41 A l'audience, le gouvernement français a demandé à la Cour de limiter dans le temps les effets du présent arrêt, dans l'hypothèse où elle dirait pour droit que le principe de non-discrimination inscrit à l'article 41, paragraphe 1, de l'accord doit être interprété en ce sens que les membres de la famille d'un travailleur marocain résidant avec lui peuvent bénéficier de prestations telles que les avantages transitoires prévus par l'AOW. Il a justifié cette demande par les graves conséquences financières qu'un tel arrêt entraînerait pour les systèmes de sécurité sociale des États membres.

42 A cet égard, il convient de relever que la Cour ne peut limiter dans le temps les effets d'une interprétation préjudicielle que si des considérations impérieuses de sécurité juridique le justifient.

43 Or, en l'espèce, cette condition n'est pas remplie.

44 En effet, à supposer même que la réalité des conséquences financières alléguées par le gouvernement français soit établie, l'interprétation de l'article 41, paragraphe 1, de l'accord ne pouvait raisonnablement donner lieu à aucune incertitude, compte tenu de la jurisprudence constante depuis l'arrêt Kziber, précité.

45 Dans ces conditions, il n'y a pas lieu de limiter dans le temps les effets du présent arrêt. Sur les dépens

46 Les frais exposés par les gouvernements néerlandais et français, ainsi que par la Commission des Communautés européennes, qui ont soumis des observations à la Cour, ne peuvent faire l'objet d'un remboursement.

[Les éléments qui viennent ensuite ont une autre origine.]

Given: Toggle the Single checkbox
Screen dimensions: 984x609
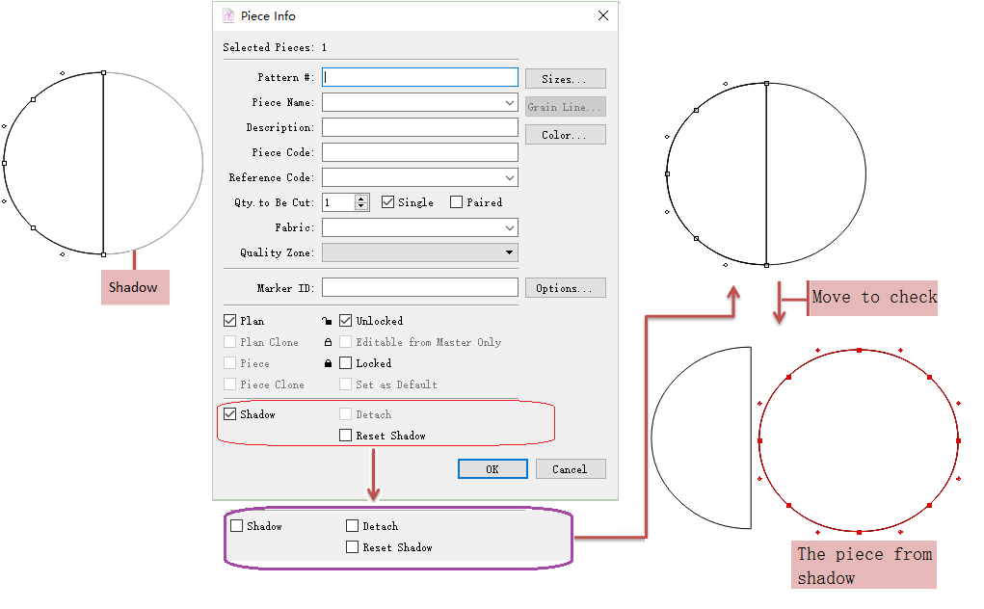Looking at the screenshot, I should (x=388, y=202).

La procédure revêtant, à l'égard des parties au principal, le caractère d'un incident soulevé devant la juridiction nationale, il appartient à celle-ci de statuer sur les dépens.

Par ces motifs,

LA COUR (sixième chambre),

Statuant sur la question à elle soumise par le Centrale Raad van Beroep, par ordonnance du 9 décembre 1994, dit pour droit:

L'article 41, paragraphe 1, de l'accord de coopération entre la Communauté économique européenne et le royaume du Maroc, signé à Rabat le 27 avril 1976 et approuvé au nom de la Communauté par le règlement (CEE) n° 2211-78 du Conseil, du 26 septembre 1978, doit être interprété en ce sens qu'il s'oppose à ce qu'un État membre refuse, au motif que l'intéressée est de nationalité marocaine, d'accorder des prestations qui, tels les avantages transitoires établis par l'AOW, sont prévues par sa législation en faveur des nationaux qui satisfont à certaines conditions de résidence dans cet État à l'épouse d'un travailleur marocain qui remplit ces conditions de résidence.